On 29Nov2018 2206, Armin Rigo wrote:
On Thu, 29 Nov 2018 at 18:19, Steve Dower <steve.do...@python.org> wrote:
quo. We continue to not be able to change CPython internals at all,
since that will break people using option B.
No? That will only break users if they only have an option-B
``foo.cpython-318m-x86_64-linux-gnu.so``, no option-A .so and no
source code, and want to run it elsewhere than CPython 3.18. That's
the same as today. If you want option-B .so for N versions of
CPython, recompile the source code N times.
Just to be clear, if done correctly there should be no need for
#ifdefs in the source code of the extension module.
The problem is that if option B remains as compatible as it is today, we
can't make option A faster enough to be attractive. The marketing pitch
for this looks like: "rewrite all your existing code to be slower but
works with PyPy, or don't rewrite your existing code and it'll be
fastest with CPython and won't break in the future". This is status quo
(where option A today is something like CFFI or Cython), and we can
already see how many people have made the switch (FWIW, I totally prefer
Cython over pure C for my own projects :) ).

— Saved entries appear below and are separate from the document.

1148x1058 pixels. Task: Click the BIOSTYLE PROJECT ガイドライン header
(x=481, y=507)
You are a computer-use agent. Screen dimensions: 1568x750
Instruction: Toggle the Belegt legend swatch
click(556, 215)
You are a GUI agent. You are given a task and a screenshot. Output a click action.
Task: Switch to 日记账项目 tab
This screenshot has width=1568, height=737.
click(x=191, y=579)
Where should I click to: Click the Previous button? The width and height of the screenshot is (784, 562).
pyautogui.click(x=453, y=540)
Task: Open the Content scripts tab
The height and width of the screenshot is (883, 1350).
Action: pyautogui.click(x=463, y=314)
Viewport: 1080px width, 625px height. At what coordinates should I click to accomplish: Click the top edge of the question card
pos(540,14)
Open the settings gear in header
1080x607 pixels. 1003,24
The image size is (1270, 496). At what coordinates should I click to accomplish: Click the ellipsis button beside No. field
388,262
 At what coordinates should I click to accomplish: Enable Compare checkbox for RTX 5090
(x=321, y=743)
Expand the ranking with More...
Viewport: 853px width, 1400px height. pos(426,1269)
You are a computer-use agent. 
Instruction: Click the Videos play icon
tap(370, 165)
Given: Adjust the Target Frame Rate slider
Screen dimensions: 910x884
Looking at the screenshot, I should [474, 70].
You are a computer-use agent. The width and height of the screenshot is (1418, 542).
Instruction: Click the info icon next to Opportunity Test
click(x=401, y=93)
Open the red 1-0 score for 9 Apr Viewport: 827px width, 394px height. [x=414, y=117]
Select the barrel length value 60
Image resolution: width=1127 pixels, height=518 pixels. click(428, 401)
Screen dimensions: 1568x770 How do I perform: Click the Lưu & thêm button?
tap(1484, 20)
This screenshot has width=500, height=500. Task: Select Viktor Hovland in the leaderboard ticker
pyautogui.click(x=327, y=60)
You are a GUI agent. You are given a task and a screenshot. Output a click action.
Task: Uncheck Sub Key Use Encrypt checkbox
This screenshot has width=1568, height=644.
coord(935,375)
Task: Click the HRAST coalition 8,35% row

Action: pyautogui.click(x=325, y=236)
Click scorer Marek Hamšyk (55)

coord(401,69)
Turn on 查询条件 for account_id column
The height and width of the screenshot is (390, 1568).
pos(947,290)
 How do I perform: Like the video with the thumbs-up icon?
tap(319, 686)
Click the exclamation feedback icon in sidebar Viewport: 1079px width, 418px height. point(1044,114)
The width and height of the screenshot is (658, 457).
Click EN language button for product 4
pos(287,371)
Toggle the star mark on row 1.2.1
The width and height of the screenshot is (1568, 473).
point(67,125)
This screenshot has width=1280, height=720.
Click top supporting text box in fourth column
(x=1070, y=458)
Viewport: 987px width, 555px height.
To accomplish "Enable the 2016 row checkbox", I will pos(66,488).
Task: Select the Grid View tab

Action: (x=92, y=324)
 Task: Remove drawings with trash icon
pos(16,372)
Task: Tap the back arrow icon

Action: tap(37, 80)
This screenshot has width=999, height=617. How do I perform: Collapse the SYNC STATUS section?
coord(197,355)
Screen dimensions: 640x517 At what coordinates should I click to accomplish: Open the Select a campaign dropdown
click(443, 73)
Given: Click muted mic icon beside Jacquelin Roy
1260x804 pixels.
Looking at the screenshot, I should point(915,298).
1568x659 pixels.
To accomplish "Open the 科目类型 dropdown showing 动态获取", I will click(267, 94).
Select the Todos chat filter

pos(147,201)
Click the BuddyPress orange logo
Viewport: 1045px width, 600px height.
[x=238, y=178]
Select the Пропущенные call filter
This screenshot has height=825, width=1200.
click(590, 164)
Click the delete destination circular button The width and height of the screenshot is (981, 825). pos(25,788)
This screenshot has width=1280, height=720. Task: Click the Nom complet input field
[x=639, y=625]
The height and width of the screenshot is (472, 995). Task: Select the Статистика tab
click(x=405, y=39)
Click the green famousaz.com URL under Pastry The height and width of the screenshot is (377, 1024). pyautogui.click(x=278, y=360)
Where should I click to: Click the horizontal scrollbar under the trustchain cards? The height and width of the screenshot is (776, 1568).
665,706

My proposed marketing pitch is: "rewrite your existing code to be
forward-compatible today and faster in the future without more work, or
be prepared to rewrite/update your source code for each CPython release
to remain compatible with the low level API". The promise of "faster in
the future" needs to be justified (and I think there's plenty of
precedent in PyPy, Larry's Gilectomy and the various JavaScript VMs to
assume that we can do it).
We've already done enough investigation to know that making the runtime
faster requires changing the low level APIs, and otherwise we're stuck
in a local optima. Offering a stable, loosely coupled option A and then
*planning* to break the low level APIs each version in the name of
performance is the only realistic way to change what we're currently doing.